In the wee hours of Sept. 8, 1985, up and coming Cuban–American artist Ana Mendieta, 36, plunged to her death from the window of a 34th-floor apartment in Manhattan. She was found dead 33 floors below, on the roof of the building’s deli.
She hit the surface so hard that her body left an imprint. The imprint echoed the “earth-body” artwork she was most known for, and many considered it to be her final installation.
Ana Mendieta wanted to be remembered for her art, but her death became a hotly debated controversy that divided the prestigious New York art world and put her work on the back burner. She became known for how she died rather than who she was or what she created.
Was Mendieta’s death the result of a horrific accident? Was it a suicide – an evocative final art piece where “she [became] whole by uniting her body with the earth?” Or did her husband, high-profile minimalist artist and sculptor, Carl Andre, kill her? Andre was the only witness, and his story of what happened changed dramatically and repeatedly from when he first called 911 to when he was charged with second-degree murder and later acquitted due to “insufficient evidence.”
Mendieta was a rising star in the contemporary art world who died just when her career was taking off. In Death of an Artist, a Pushkin and Somethin’ Else podcast, curator and art historian Helen Molesworth shines a light on Mendieta’s life and work as well as the growth of her legacy after her death.

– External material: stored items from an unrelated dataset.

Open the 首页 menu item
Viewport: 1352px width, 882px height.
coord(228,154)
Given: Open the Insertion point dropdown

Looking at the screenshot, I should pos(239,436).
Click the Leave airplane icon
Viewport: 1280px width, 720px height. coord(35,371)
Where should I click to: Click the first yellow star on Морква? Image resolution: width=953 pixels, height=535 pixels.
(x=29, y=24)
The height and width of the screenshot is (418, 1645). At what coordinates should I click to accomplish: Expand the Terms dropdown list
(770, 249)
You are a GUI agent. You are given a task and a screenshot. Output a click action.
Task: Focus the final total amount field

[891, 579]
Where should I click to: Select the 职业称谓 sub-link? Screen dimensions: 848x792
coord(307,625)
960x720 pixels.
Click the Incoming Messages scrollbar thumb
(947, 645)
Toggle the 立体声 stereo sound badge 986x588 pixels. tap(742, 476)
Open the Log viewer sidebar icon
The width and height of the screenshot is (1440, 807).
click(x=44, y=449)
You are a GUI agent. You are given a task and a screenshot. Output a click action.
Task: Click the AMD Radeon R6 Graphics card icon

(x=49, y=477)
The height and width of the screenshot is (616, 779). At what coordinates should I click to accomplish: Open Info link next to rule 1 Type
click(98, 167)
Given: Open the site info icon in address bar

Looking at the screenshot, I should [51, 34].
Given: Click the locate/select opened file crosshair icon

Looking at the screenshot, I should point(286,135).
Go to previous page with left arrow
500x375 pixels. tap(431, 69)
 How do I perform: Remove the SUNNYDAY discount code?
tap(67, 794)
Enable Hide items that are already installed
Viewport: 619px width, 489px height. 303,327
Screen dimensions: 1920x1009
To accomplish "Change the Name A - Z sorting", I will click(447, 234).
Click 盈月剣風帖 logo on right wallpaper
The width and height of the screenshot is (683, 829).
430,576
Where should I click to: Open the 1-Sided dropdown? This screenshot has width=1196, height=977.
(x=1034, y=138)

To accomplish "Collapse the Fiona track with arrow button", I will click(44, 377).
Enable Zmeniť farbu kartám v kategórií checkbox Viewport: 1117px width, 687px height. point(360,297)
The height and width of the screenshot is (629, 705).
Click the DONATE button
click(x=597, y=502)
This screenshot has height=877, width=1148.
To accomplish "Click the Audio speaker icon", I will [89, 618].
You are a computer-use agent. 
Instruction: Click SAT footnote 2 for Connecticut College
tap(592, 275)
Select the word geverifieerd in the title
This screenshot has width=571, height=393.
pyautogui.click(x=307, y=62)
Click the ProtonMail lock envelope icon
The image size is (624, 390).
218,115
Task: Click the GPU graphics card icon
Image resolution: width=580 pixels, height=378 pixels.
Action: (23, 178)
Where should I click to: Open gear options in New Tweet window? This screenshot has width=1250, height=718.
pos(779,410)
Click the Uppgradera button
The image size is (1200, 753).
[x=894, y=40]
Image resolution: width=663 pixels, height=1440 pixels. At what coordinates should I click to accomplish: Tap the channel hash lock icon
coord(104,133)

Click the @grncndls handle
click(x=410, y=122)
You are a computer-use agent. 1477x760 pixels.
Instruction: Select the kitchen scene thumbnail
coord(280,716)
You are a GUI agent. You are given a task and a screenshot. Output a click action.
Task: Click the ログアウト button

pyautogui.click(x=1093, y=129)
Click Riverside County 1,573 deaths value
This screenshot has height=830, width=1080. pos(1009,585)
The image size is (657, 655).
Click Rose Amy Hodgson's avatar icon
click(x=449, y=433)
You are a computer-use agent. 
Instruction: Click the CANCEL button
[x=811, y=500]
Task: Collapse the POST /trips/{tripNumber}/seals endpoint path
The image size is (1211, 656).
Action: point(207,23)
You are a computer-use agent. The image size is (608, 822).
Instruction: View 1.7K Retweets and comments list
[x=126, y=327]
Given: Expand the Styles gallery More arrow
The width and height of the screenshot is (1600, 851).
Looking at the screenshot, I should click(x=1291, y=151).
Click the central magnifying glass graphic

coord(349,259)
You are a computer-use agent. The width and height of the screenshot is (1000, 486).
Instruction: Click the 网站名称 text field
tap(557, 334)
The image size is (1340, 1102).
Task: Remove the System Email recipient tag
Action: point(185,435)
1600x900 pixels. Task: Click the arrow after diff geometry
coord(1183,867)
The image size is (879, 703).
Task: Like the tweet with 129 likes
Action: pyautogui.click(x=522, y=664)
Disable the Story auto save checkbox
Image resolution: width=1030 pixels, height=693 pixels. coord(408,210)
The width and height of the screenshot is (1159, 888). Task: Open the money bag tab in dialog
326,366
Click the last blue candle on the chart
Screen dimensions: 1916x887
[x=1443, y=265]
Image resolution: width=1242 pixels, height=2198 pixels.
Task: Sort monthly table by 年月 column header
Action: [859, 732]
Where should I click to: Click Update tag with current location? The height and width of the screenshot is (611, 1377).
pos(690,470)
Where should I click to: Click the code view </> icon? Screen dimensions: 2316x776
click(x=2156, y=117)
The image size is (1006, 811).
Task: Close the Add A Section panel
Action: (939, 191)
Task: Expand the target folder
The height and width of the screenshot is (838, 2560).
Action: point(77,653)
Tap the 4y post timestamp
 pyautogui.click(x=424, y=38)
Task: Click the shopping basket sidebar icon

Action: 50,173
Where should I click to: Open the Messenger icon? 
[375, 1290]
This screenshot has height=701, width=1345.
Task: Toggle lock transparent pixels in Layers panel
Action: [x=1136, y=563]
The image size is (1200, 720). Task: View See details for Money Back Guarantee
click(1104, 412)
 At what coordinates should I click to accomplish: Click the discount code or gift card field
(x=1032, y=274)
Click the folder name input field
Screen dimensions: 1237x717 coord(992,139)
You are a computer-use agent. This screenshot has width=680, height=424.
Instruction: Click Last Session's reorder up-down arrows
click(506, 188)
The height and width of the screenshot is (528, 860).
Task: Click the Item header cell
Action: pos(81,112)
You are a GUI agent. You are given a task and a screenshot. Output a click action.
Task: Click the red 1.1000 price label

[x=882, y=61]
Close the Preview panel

Molesworth wastes hardly any time describing Carl Andre’s career, but rather pokes holes in his character and questions the underpinnings of his success. She effectively and vividly presents Ana’s tragic story anew, from the perspective of an insider who refuses to continue withholding information from public art consumers.
In this six-part true crime podcast, Molesworth asks her listeners, “Are you going to be a witness or are you going to be a bystander?” Death of an Artist is not Carl Andre’s story; it belongs to Ana Mendieta. It’s a sobering tale that shatters the silence that protected Andre’s career and reputation for nearly four decades.
Molesworth paints a chilling portrait of the conspiratorial real-world silences that favour white men and allow so-called “geniuses” to get away with murder. She is a powerful storyteller with strong feelings about Carl Andre, having been pushed out of the Museum of Contemporary Art in Los Angeles when she and the museum director clashed over whether to program Andre in 2018.
Death of an Artist calls the art world’s tendency to separate art from the artist into question. It demands that we rethink “cancel culture” as well as how curators decide which art deserves to be exhibited.
Carl Andre benefited from his privilege as a white man and came to realize rules didn’t apply to him, as a groundbreaking artist or suspect on trial. He may have been acquitted for the murder of his wife, but Molesworth’s podcast argues he was guilty beyond a reasonable doubt of abusing the power and privilege that comes with being deemed “one of the greats.”
Silence remains the main line of defense for Andre and his supporters, but Death of an Artist sparks a long-awaited dialogue about how women and people of colour are given unfair disadvantage when it comes to having their work seen in galleries or voices heard in courtrooms.